• Exercise
Restate the data exactly, with nothing altered.
**** Record extracts
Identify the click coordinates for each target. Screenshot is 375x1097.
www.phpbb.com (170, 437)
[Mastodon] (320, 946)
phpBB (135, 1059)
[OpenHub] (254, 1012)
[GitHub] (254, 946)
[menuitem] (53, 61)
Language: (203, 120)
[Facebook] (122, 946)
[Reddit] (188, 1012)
********
• Problem solution
Identify the click coordinates for each target. Screenshot is 375x1097.
www.phpbb.com (170, 437)
[Mastodon] (320, 946)
phpBB (135, 1059)
[OpenHub] (254, 1012)
[GitHub] (254, 946)
[menuitem] (53, 61)
Language: (203, 120)
[Facebook] (122, 946)
[Reddit] (188, 1012)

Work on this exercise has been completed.